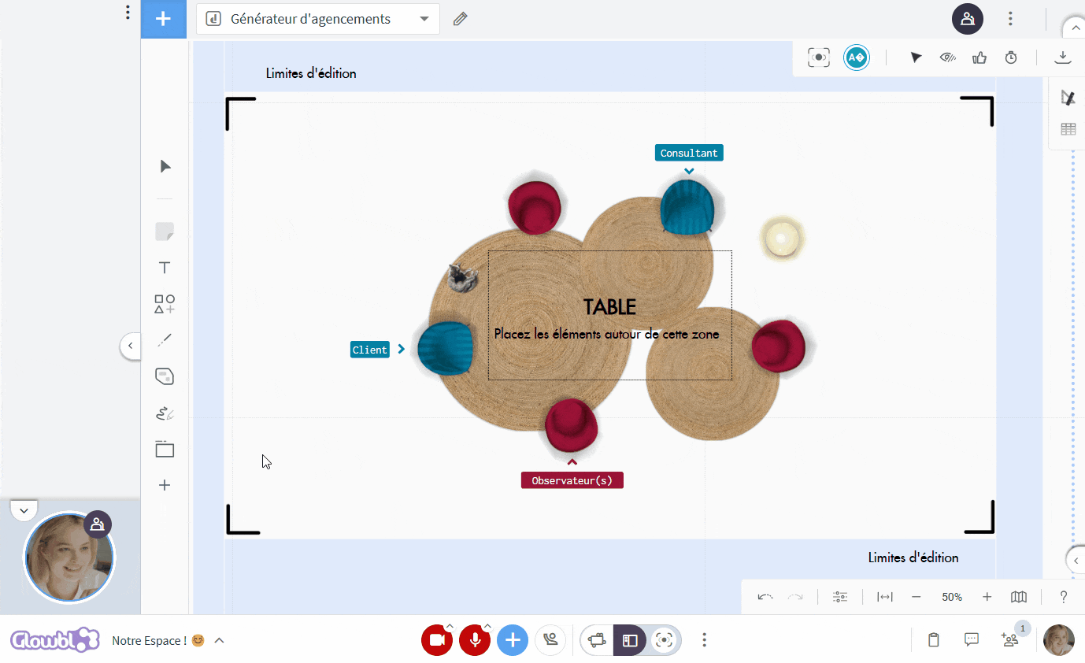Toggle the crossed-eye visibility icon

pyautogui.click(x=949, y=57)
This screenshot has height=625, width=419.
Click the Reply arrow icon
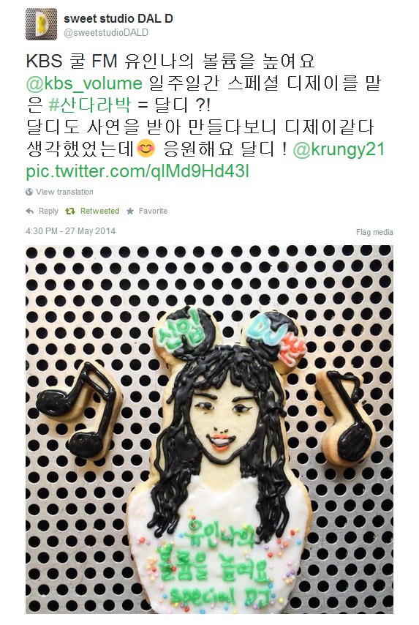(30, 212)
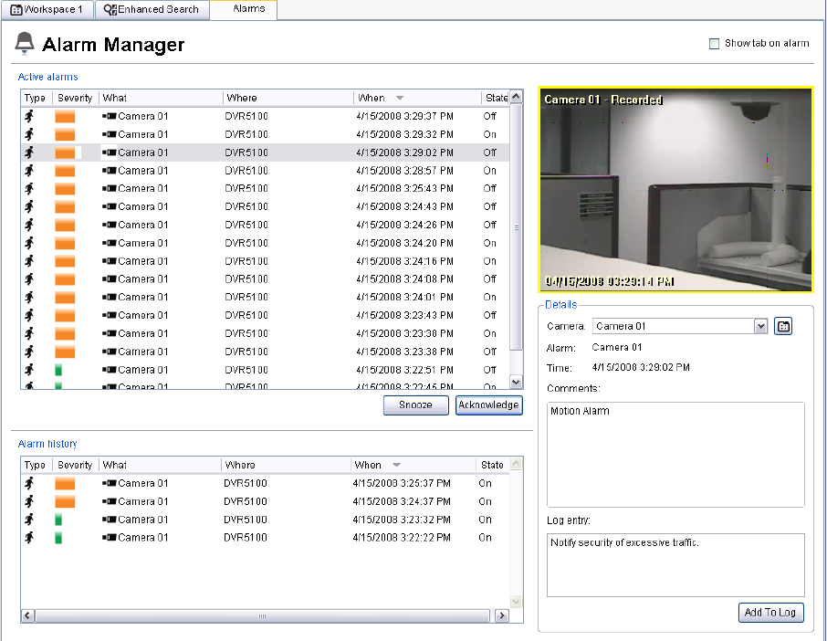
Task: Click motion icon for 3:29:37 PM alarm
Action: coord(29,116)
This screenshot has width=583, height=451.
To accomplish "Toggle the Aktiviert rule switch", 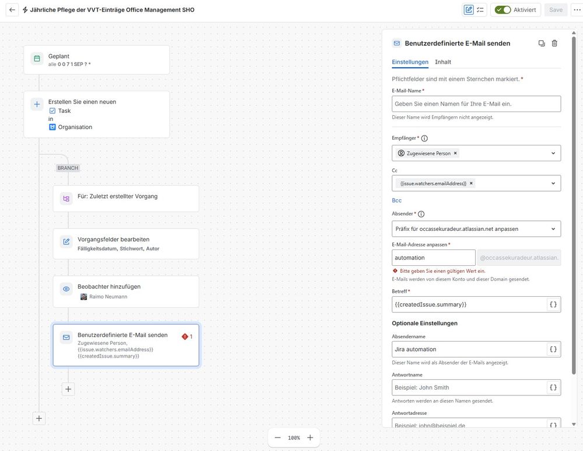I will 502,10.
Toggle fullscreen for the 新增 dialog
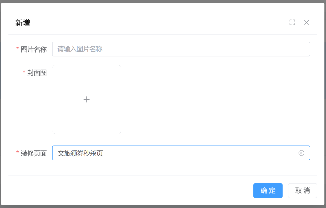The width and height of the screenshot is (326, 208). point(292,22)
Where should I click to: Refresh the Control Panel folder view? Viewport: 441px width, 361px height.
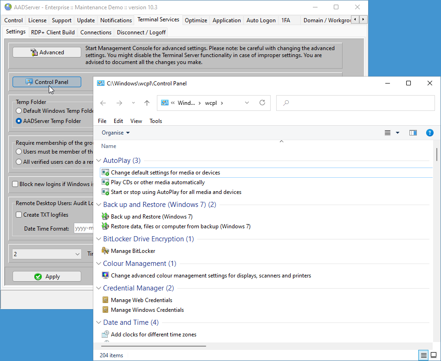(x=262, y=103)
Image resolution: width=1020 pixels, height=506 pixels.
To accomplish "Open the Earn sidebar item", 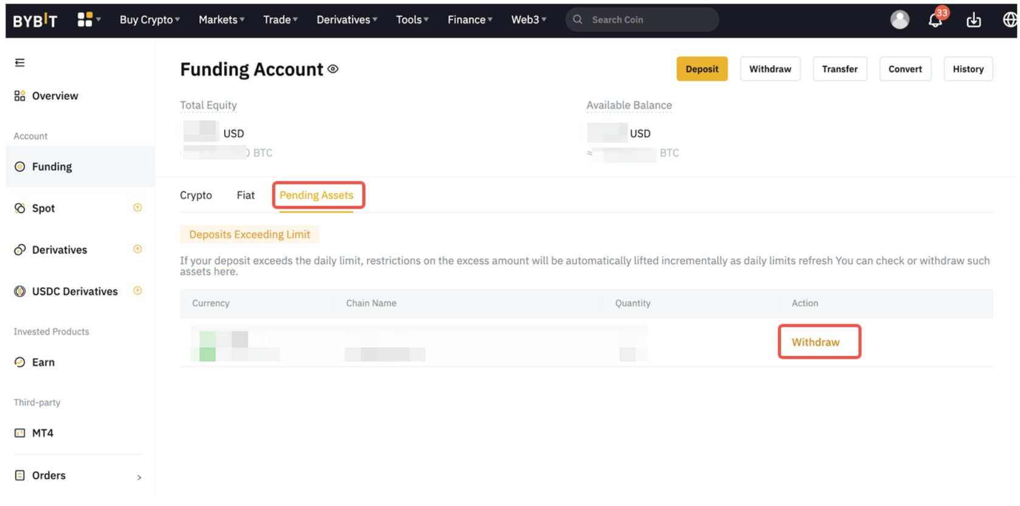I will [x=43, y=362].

::::::::::

Your answer should be the lines of the material above that include "This".

■ EXERCISE ANSWER ■
This screenshot has height=625, width=419.
This screenshot has width=583, height=451.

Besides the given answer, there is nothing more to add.